McGuire’s bill, co-authored by state Sen. Mark Leno, has been approved by both the Senate Transportation and Housing Committee as well as the Senate Governance and Finance Committee.
This simple legislation continues to gain momentum in its effort to provide California communities the resources they need to thrive by reinforcing local laws already on the books.
“I am grateful for Sen. Feinstein’s hard work and support on this critical issue. The senator has seen first-hand the struggle San Francisco and other communities have had simply trying to enforce the laws that are already on the books in 431 cities and 56 California counties. This bill is simple – it doesn’t add new taxes or take away anyone’s privacy – all it does is make online vacation rental businesses follow local laws, just like the rest of us,” McGuire said.
In her letter of support for SB 593, Senator Feinstein wrote: “I support local governments’ ability to pass and enforce ordinances on short term rentals, particularly those negotiated through online reservation systems. The unrestricted rise of online hosting companies for short-term stays in private homes has made it more difficult to track and regulate these properties. Many cities and counties have expressed concern about protecting the residential nature of neighborhoods and collecting transient occupancy taxes.”
SB 593 – the Thriving Communities and Sharing Economy Act – will empower local control by providing the basic data required to gather desperately needed funding for parks, road improvements, fire and police services, and promote safe neighborhoods.
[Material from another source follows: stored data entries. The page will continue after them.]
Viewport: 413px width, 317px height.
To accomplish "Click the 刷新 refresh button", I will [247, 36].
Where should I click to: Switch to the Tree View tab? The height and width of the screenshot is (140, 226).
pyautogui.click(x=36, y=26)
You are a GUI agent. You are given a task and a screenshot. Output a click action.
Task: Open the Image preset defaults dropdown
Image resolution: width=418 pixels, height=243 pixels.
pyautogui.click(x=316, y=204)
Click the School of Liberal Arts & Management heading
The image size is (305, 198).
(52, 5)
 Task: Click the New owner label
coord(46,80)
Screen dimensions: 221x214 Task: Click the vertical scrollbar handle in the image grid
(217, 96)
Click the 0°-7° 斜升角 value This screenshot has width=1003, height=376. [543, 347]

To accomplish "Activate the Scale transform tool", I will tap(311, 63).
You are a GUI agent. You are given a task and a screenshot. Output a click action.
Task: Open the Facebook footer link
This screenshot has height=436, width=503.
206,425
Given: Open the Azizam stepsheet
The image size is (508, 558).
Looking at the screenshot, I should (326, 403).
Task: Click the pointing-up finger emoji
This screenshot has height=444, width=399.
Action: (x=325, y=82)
The bill requires online vacation rental businesses to provide municipalities the same information that 431 cities and 56 counties currently require via their local tourist tax laws: home business address, number of room nights stayed by the tourist and the room rate.
“We have seen, in many cities, management companies buying up hundreds of apartments or condos in what was a traditional neighborhood and renting them out as lodging units, leading to significant conflict due to congested streets, lack of parking and full time residents having to deal with a new hotel popping up in their neighborhood – not to mention the loss of affordable housing units for working families and seniors,” McGuire said.
After passing two committees in the Senate, SB 593 is headed to the Senate floor for a vote.